Monday, October 27, 2025

ETF Education: Understanding ETF Liquidity

For individual stocks, liquidity is about trading volume and its regularity—more is better. For ETFs, there’s more to consider.

ETFs are often lauded for their liquidity and single-stock trading characteristics. Truth is, they’re similar.

If an ETF doesn’t trade a certain number of shares per day (e.g., 50,000), the fund is illiquid and should be avoided, right? Wrong. It’s a plausible assumption from a single-stock perspective, but with ETFs, we need to go to a level deeper. The key is to understand the difference between the primary and secondary liquidity of an ETF.

Most noninstitutional investors transact in the secondary market—which means investors are trading the ETF shares that currently exist. Secondary liquidity is the “on screen” liquidity you see from your brokerage (i.e., volume and spreads), and it’s determined primarily by the volume of ETF shares traded.

However, one of the key features of ETPs is that the supply of shares is flexible—shares can be “created” or “redeemed” to offset changes in demand. Primary liquidity is concerned with how efficient it is to create or redeem shares. Liquidity in one market—primary or secondary—is not indicative of liquidity in the other market.

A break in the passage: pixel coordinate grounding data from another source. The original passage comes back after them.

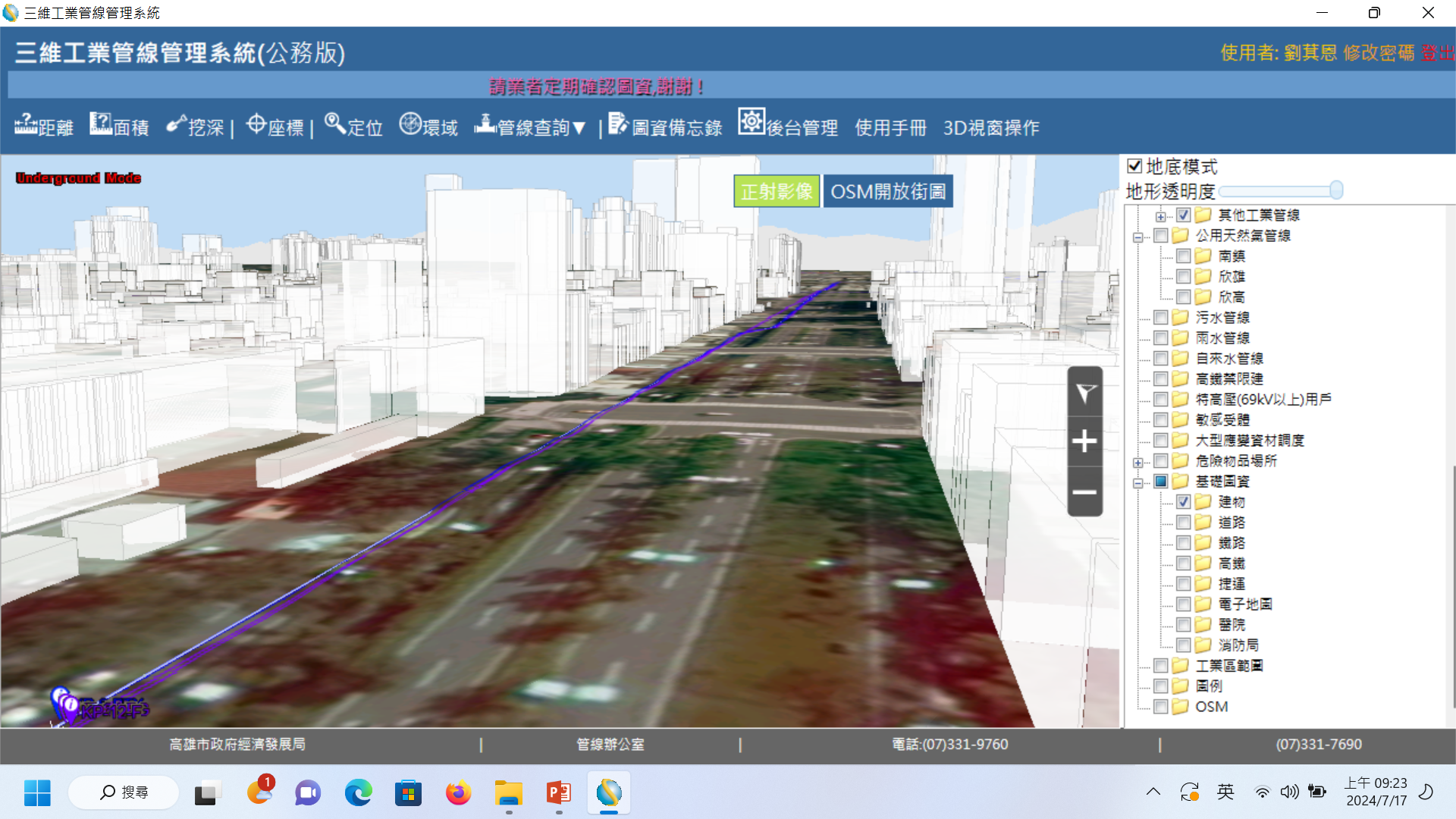This screenshot has width=1456, height=819.
Task: Switch to OSM open street map
Action: click(887, 191)
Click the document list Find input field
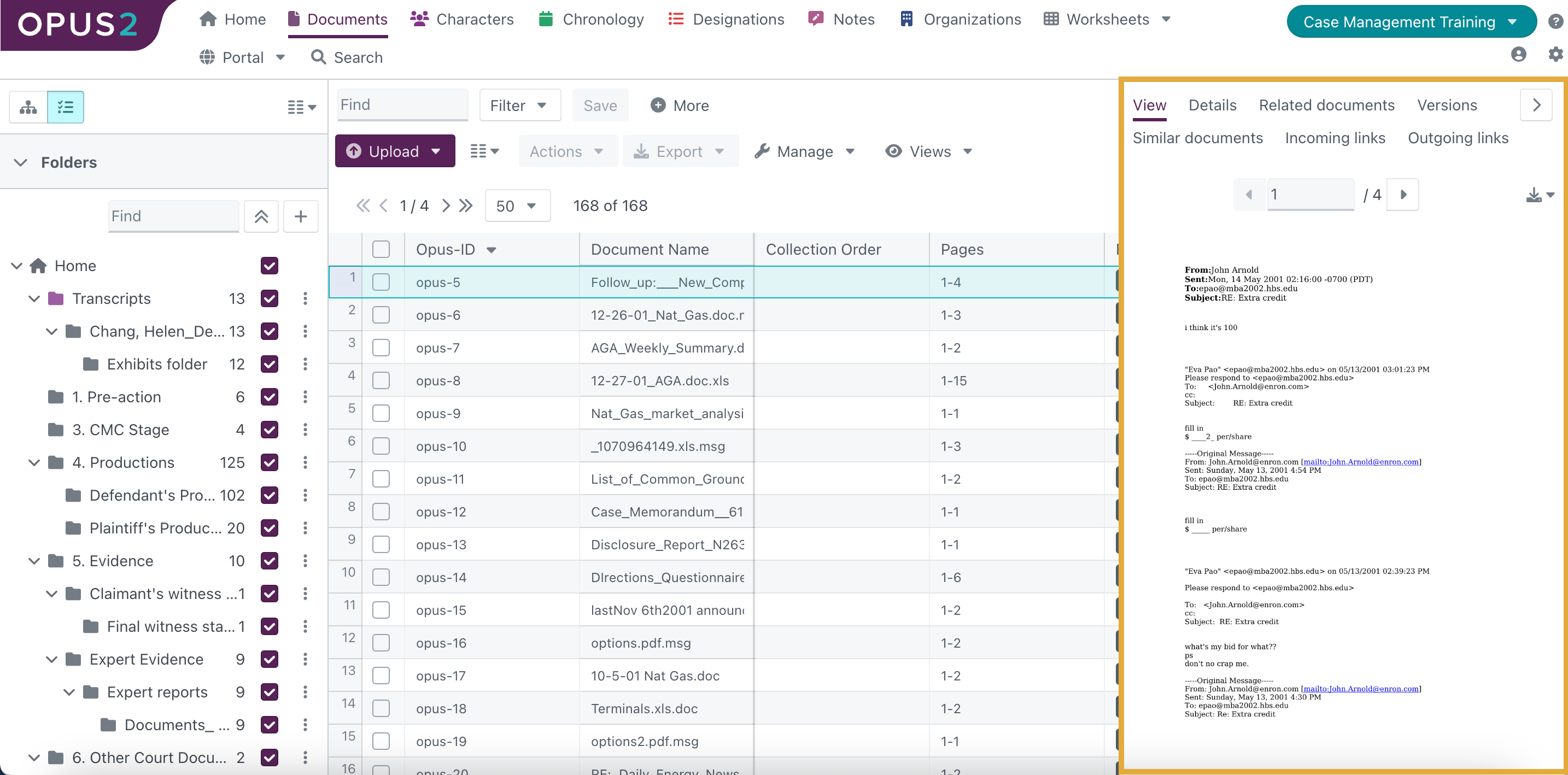 coord(402,104)
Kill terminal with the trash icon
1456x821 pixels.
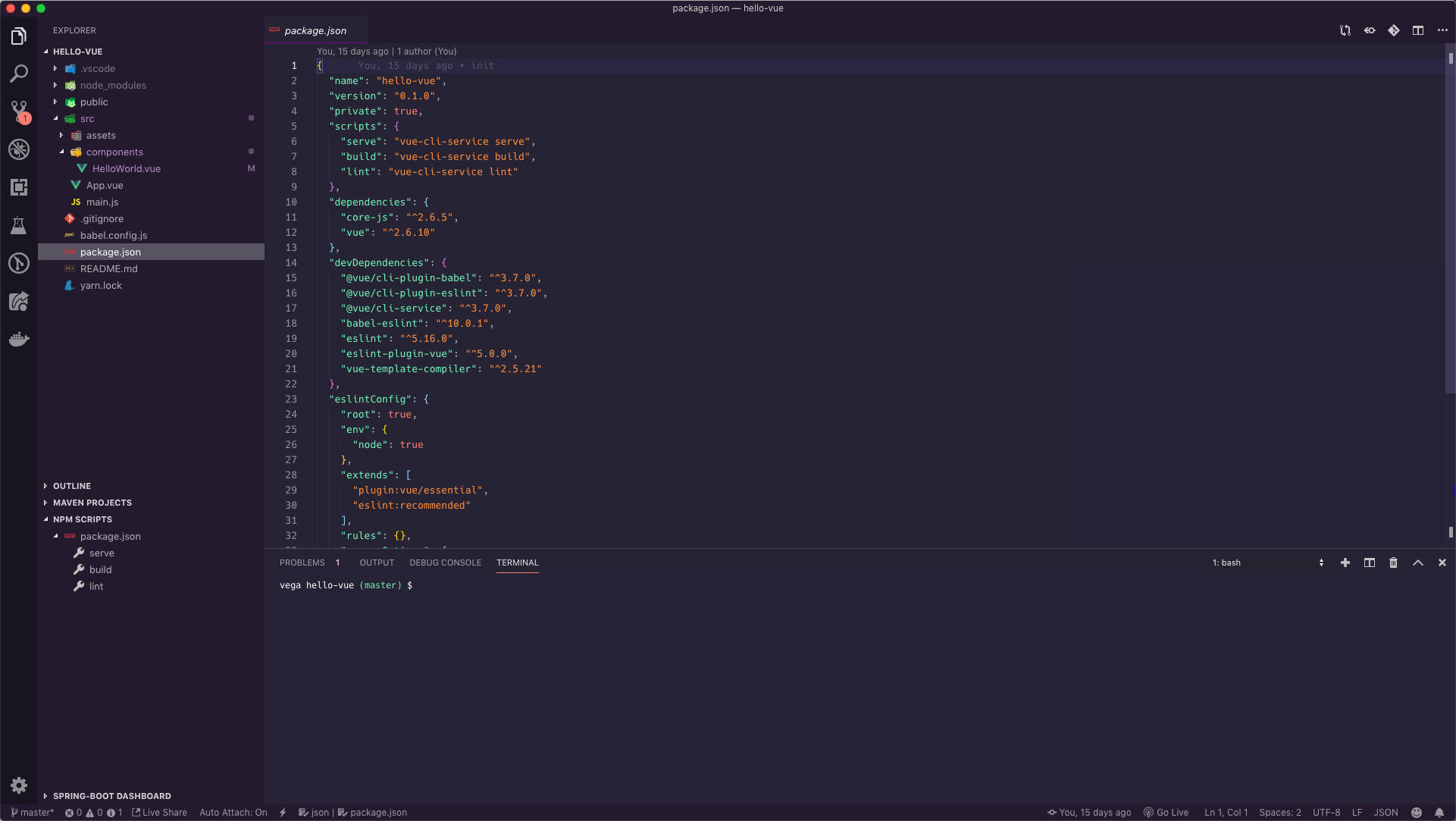tap(1393, 562)
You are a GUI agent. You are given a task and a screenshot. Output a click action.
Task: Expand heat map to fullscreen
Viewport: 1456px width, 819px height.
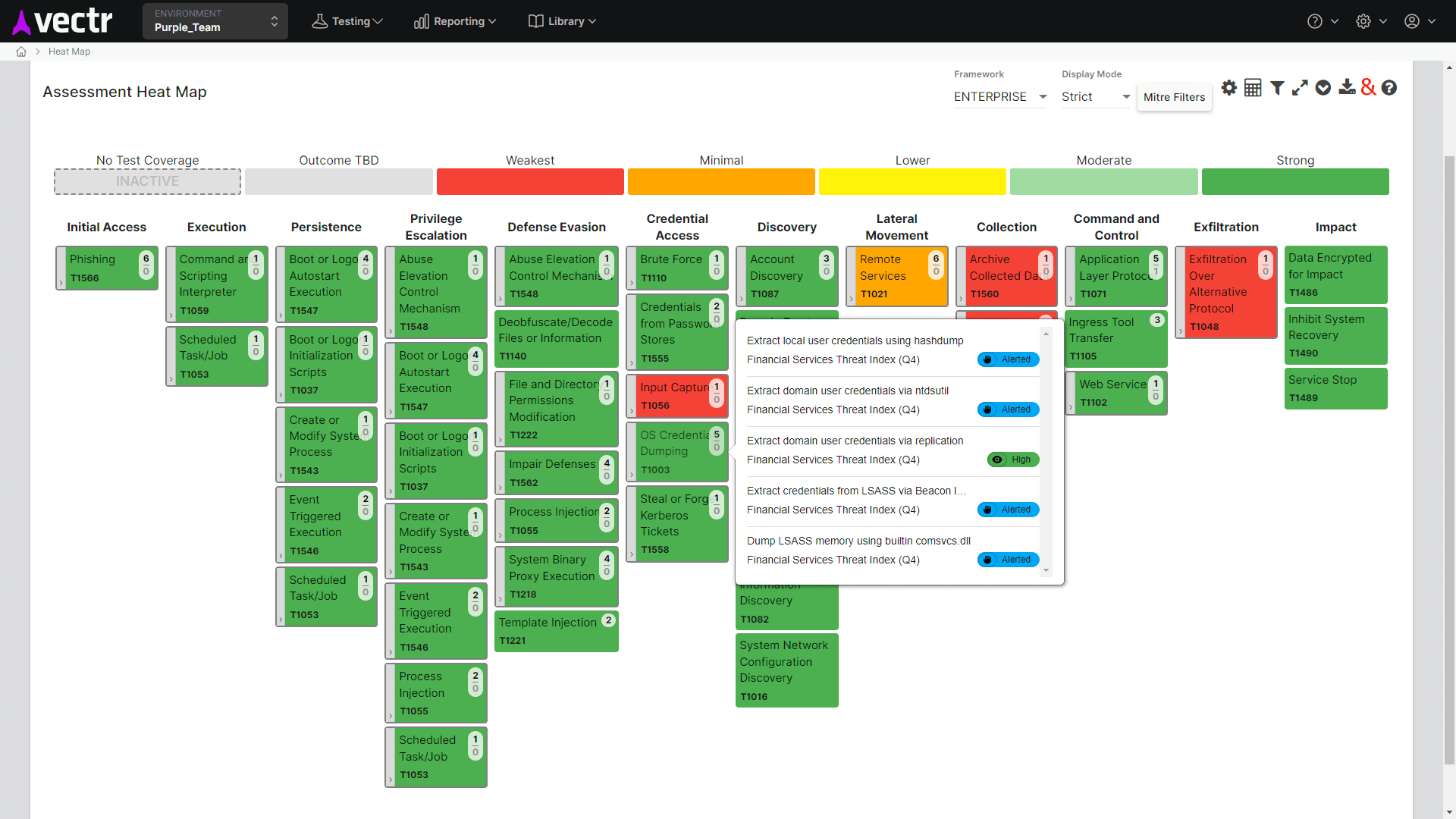pos(1300,88)
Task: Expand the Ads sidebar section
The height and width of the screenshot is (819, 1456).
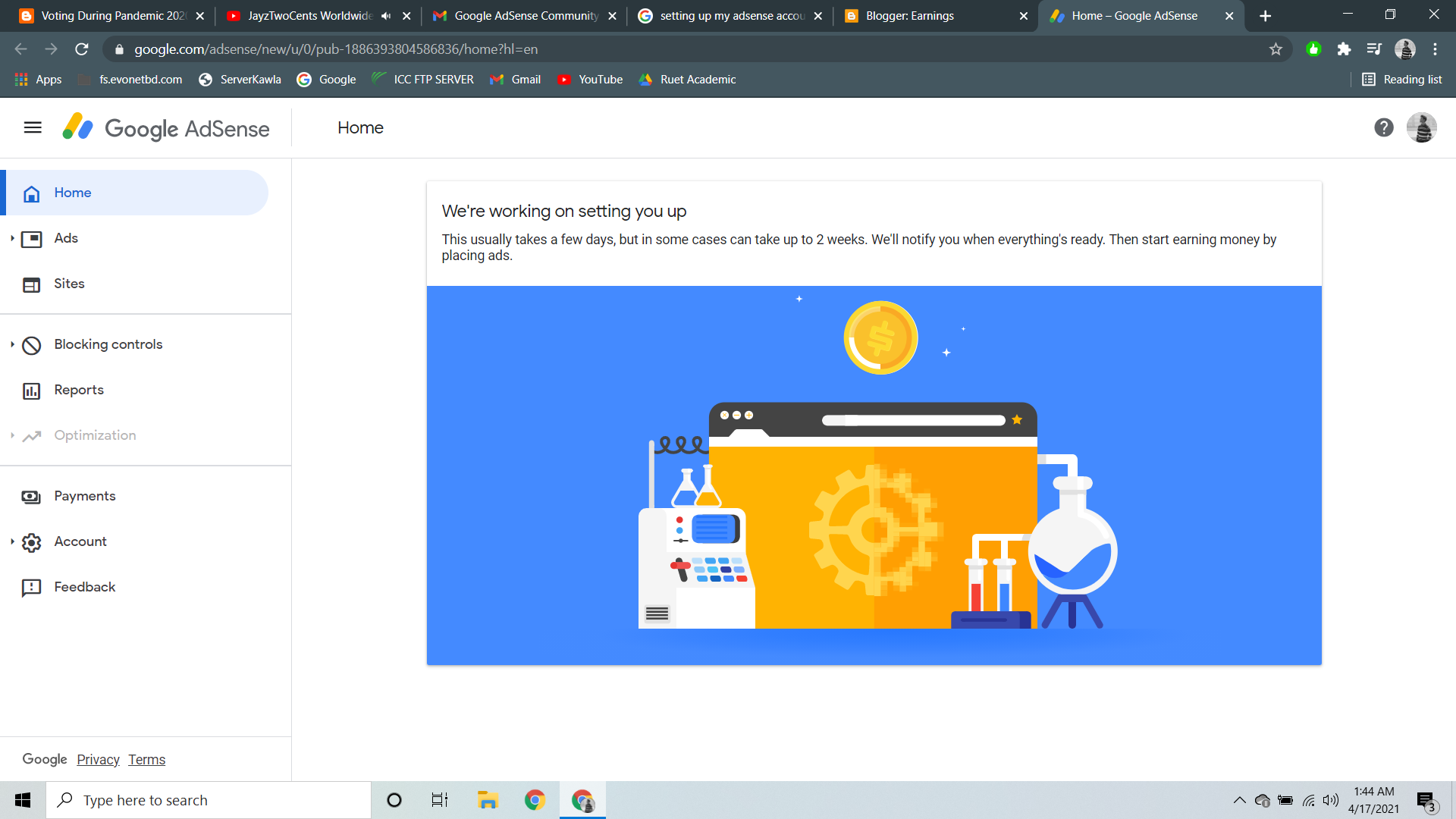Action: [12, 238]
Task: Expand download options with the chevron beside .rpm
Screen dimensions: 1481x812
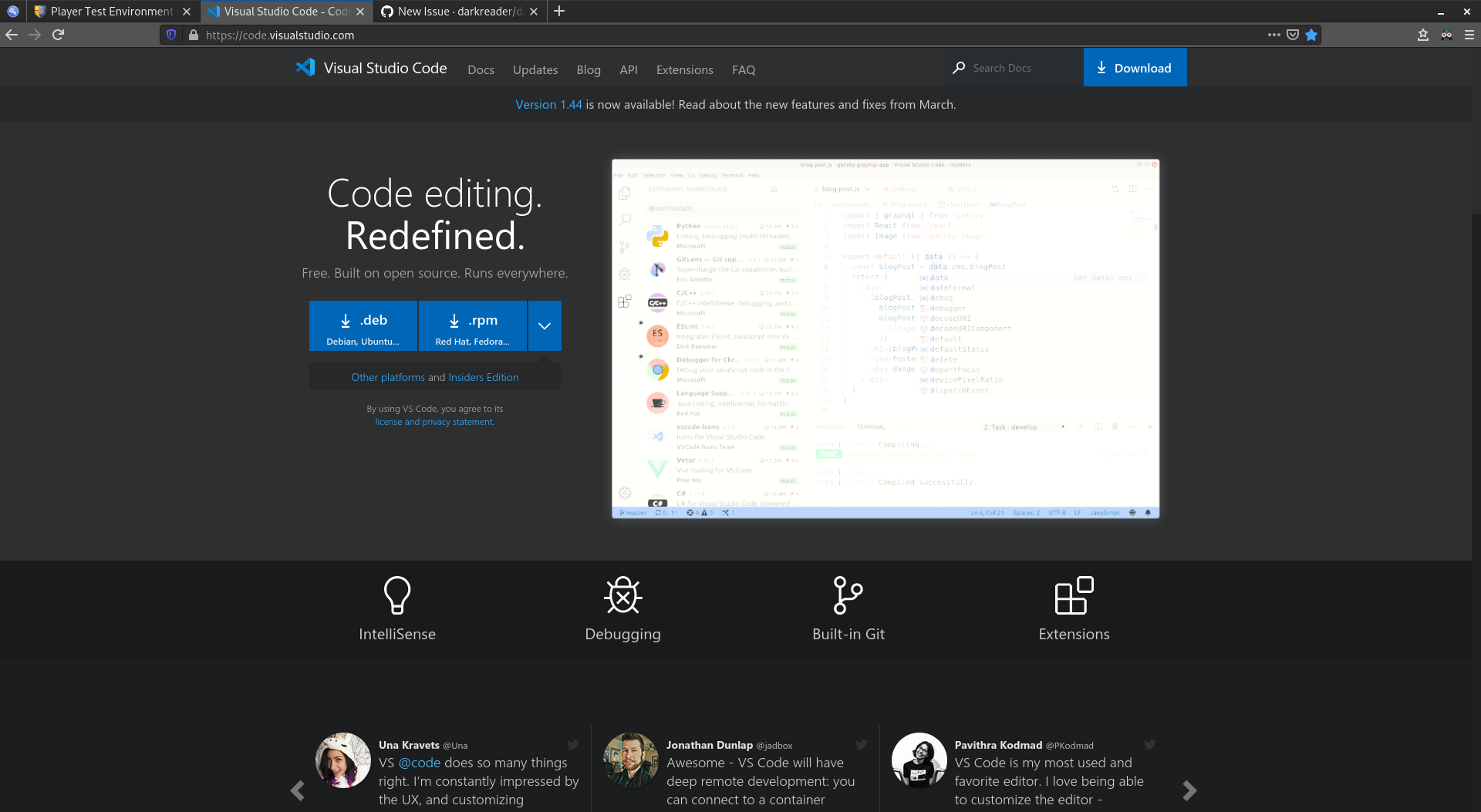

Another way to make the distinction between the primary market and the secondary market is to understand the participants in each. In the secondary market, investors bargain with each other or with a market maker to trade the existing supply of ETP shares. In contrast, investors in the primary market use an “authorized participant” (AP) to change the supply of ETP shares available—either to offload a large basket of shares (“redeem” shares) or to acquire a large basket of shares (“create” shares).

The determinants of primary market liquidity are different than the determinants of secondary market liquidity. In the secondary market, liquidity is generally a function of the value of ETF shares traded; in the primary market, liquidity is more a function of the value of the underlying shares that back the ETF.

When placing a large trade—on the scale of tens of thousands of shares—investors are sometimes able to circumvent an illiquid secondary market by using an AP to reach through to the primary market to “create” new ETF shares.

Unfortunately, most of us aren’t trading tens of thousands of shares at a time, so we’re stuck trading in the secondary market. Remember that, to assess secondary market liquidity, you should be looking at statistics such as average spreads, average trading volume, and premiums or discounts (does the ETF trade close to its net asset value?).